_DOCUMENT:_
┌──

Malgré l’absence de preuves, Elon Musk multiplie les attaques contre Apple depuis le 28 novembre. Le patron de Twitter reproche énormément de choses à l’entreprise, y compris certaines qui n’ont rien à voir avec son application :

  • Elon Musk reproche à Apple d’avoir suspendu une partie de ses campagnes publicitaires sur Twitter. Il oublie de préciser que l’agence en charge de la publicité chez Apple est à l’origine de cette décision, et que d’autres clients sont concernés (mais peu rapportent autant d’argent qu’Apple).
  • Elon Musk pense qu’Apple est au service de la gauche américaine, puisque l’entreprise donne beaucoup au parti démocrate (la plupart des entreprises de la Silicon Valley, situées en Californie, procèdent ainsi). Il y voit un biais idéologique et veut le combattre, puisqu’il fait immédiatement le raccourci entre ces donations et cette supposée censure. Depuis sa prise de pouvoir chez Twitter, Elon Musk partage beaucoup de théories du complot du même genre. Pour lui (et beaucoup d’autres américains), il y a une guerre de culture entre la gauche et la droite. Paradoxalement, Musk ne voit pas de contradiction avec son propre comportement, lui qui a demandé à ses 100 millions d’abonnés de voter pour le parti républicain.

Dans un style qui lui est désormais propre (le compte de Donald Trump a été réactivé de cette manière), Elon Musk a mis en ligne un sondage pour demander à ses fans si Apple devait révéler à quel point il censurait ses clients. Évidemment, le « oui » l’emporte. Elon Musk a aussi demandé à des développeurs de lui raconter comment Apple les aurait censurés, et se dit choqué à chaque réponse (pour sa défense, Apple a souvent reconnu être allé trop loin, mais Elon Musk mélange tout de même plein de choses).

└──

_DEMANDE ÉCRITE A:_
D'après le texte sur le conflit entre Elon Musk et Apple, depuis quelle date Elon Musk multiplie-t-il les attaques contre l'entreprise ?
_DEMANDE ÉCRITE B:_
Prolongez le texte sur le conflit entre Elon Musk et Apple en reprenant juste après sa dernière phrase.

_CONTENU DES DONNÉES:_
┌──

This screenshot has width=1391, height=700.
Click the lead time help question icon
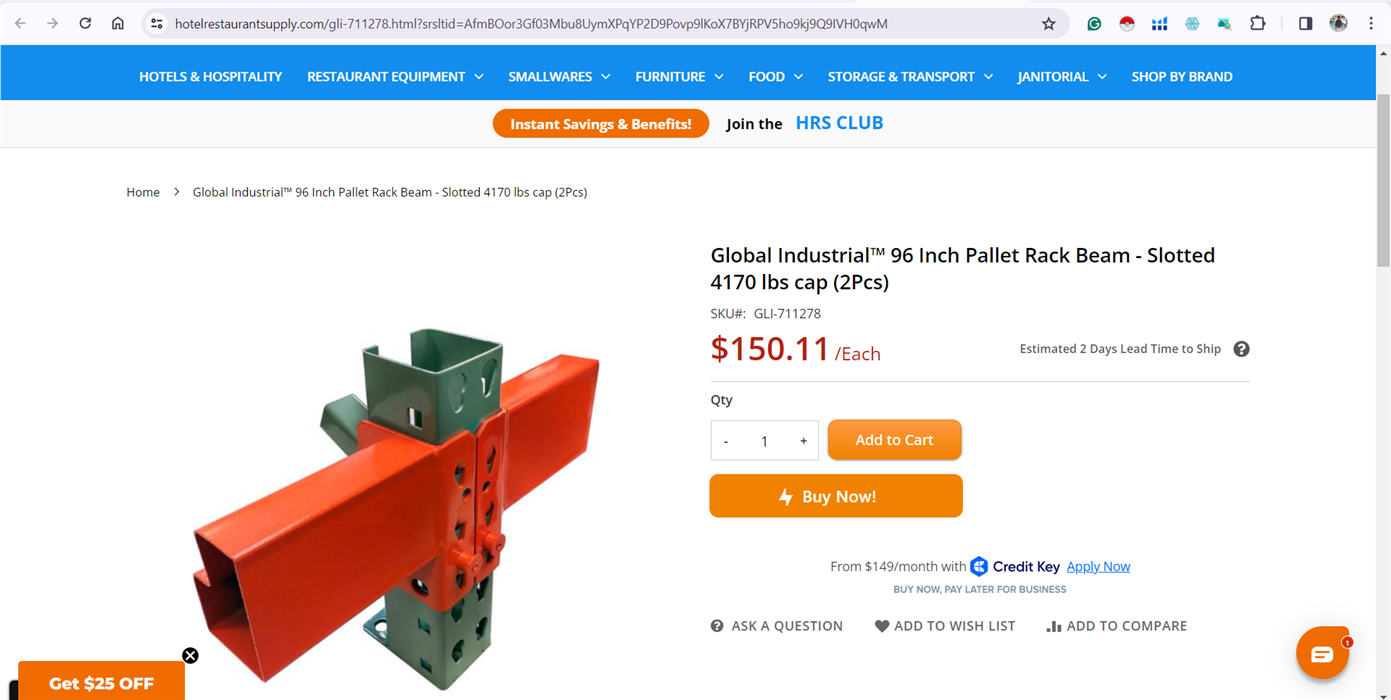click(1241, 349)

└──

_RÉPONSE FINALE A:_
Depuis le 28 novembre.

_RÉPONSE FINALE B:_
Apple va-t-il répondre à Elon Musk ?

Après avoir provoqué le chaos chez Twitter, Elon Musk peut-il y parvenir chez Apple ?

Au vu de la structure de l’entreprise, qui préfère le temps long et qui n’agit jamais impulsivement, tout ça nous semble peu probable. Apple ne va probablement pas réagir à cette histoire, même si elle risque de prendre de l’ampleur au fil des déclarations d’Elon Musk. Le milliardaire semble de nouveau faire de la liberté d’expression son obsession principale, après s’être concentré sur les faux comptes lors de sa prise de fonction.

Il existe cependant un scénario qui pourrait provoquer l’envenimement des choses.

Il est peu probable, pour ne pas dire impossible, qu’Apple éjecte Twitter de l’App Store sans raison. Mais Elon Musk pourrait provoquer l’éviction de son application, pour ensuite se faire passer pour une victime en jouant avec les règles de l’App Store (comme Fortnite l’avait fait). Il suffirait que Twitter ajoute un moteur de paiement alternatif, comme PayPal, pour enfreindre les règles. Dans ce cas-là, Apple n’aurait pas d’autre choix que de supprimer provisoirement Twitter, en attendant que l’entreprise se mette en conformité avec ses règles. Mais si Elon Musk veut vraiment aller en guerre, alors il préfèrera sans doute attaquer Apple. S’en suivrait alors un long procès, dans lequel Twitter a beaucoup plus à perdre qu’Apple (au moins sur le court terme).

Et le Tesla Phone, dans tout ça ?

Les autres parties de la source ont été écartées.